Alla scoperta della Certosa di Val Senales: storia, sentieri e silenzio

Scopri come un monastero fondato nel 1326 si è trasformato in un borgo alpino dove il silenzio è ancora protagonista

Nel cuore della Val Senales si trova la piccola Certosa, un insediamento la cui fisionomia conserva tracce chiare dell’origine religiosa. Fondato nel 1326 con il nome di Allerengelberg (Monte degli Angeli), il complesso rimase attivo fino al 1782 e fu la sede di una comunità di certosini che praticava una vita contemplativa basata sul silenzio e sulla solitudine.

Oggi il luogo è un borgo rurale in cui la memoria monastica convive con le abitazioni contemporanee, offrendo ai visitatori un ambiente dove storia e paesaggio si integrano.

Origini e metamorfosi del complesso

La storia della Certosa è un esempio di trasformazione sociale e architettonica. Per oltre quattro secoli i monaci vissero in celle individuali, indossando tuniche bianche e rispettando regole rigorose; il silentium non era soltanto una norma ma una pratica spirituale quotidiana.

Con la secolarizzazione del 1782 il monastero venne dismesso e gli edifici furono acquistati da commercianti e contadini della valle. Questo passaggio al regime civile diede inizio a un processo di riconversione in cui parti del complesso monastico furono adattate ad uso domestico, creando l’attuale tessuto urbano del borgo senza cancellare le tracce del passato.

Dal convento al paese

La vendita delle proprietà e l’integrazione con le abitazioni locali comportarono modifiche strutturali ma non una distruzione totale.

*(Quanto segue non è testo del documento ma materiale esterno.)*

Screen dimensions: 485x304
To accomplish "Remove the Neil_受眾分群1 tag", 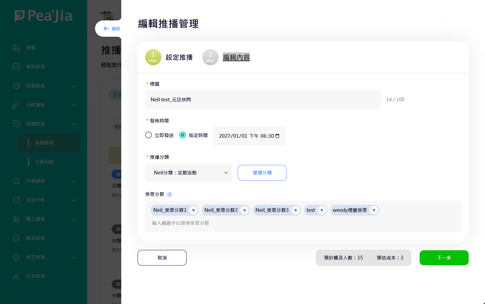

Elementi come le mura perimetrali, il portone d’ingresso, la casa del priore e la grande cucina conventuale sono ancora riconoscibili e raccontano le fasi di questo passaggio. Un incendio nel 1924 danneggiò parti significative, ma la ricostruzione successiva ha saputo recuperare e preservare l’impianto originario, consentendo oggi di osservare un equilibrio tra restauro e rinnovamento funzionale.

Il cammino: Via Monachorum e il Sentiero della quiete

Il principale accesso per chi vuole visitare la Certosa è il percorso conosciuto come Via Monachorum, chiamato anche Silentium – Sentiero della quiete. Questo itinerario si estende per circa dieci chilometri, collegando il centro di Madonna di Senales e il Monte Santa Caterina fino al borgo. Lungo il tragitto si alternano boschi, pascoli e masi tradizionali, e sono disposti pannelli con citazioni filosofiche e totem a forma di monaco a grandezza naturale che segnalano la direzione, trasformando la camminata in una vera e propria esperienza meditativa.

Percorso, segnaletica e ritmo

Il Sentiero della quiete non è pensato come una semplice passeggiata panoramica: la segnaletica e le installazioni invitano a rallentare e a riflettere. Le soste sono frequenti e programmate, con punti in cui leggere brevi testi e lasciarsi guidare dall’ambiente. Camminare su questa via significa confrontarsi con il concetto di silenzio attivo, dove l’assenza di rumore si trasforma in un elemento narrativo che mette in risalto il rapporto tra uomo, storia e paesaggio alpino della Val Senales.

Cosa vedere e come partecipare

All’interno del borgo emergono luoghi che documentano il passato certosino: spicca il chiostro gotico, che nei mesi estivi ospita eventi culturali e serve da palcoscenico naturale per incontri e spettacoli. Passeggiando tra le viuzze si riconoscono la planimetria originaria del convento e dettagli architettonici integrati nelle abitazioni civili. La presenza di spazi aperti e cortili facilita un percorso di visita che unisce architettura, natura e memoria storica, offrendo molteplici punti di lettura per il pubblico.

Visite guidate e partecipazione

Per chi vuole approfondire ci sono visite guidate tematiche organizzate settimanalmente: ogni lunedì alle ore 16.00 (fatta eccezione per il periodo tra metà ottobre e metà dicembre) è possibile partecipare a un incontro che illustra la storia del complesso, le regole della vita certosina e il processo di trasformazione in borgo. Le visite sono pensate per rispettare l’atmosfera del luogo e aiutano i partecipanti a comprendere come il concetto di silenzio sia passato da pratica spirituale a elemento identitario della comunità.

Consigli pratici

Per godere appieno dell’esperienza è consigliabile percorrere il Sentiero della quiete con calzature adatte e tempo a disposizione per le soste. Le attività culturali estive nel chiostro offrono ulteriori spunti per chi desidera approfondire l’eredità storica. In ogni fase della visita, l’approccio raccomandato è quello di camminare con rispetto, lasciando che il silenzio e le pietre del luogo raccontino la loro storia.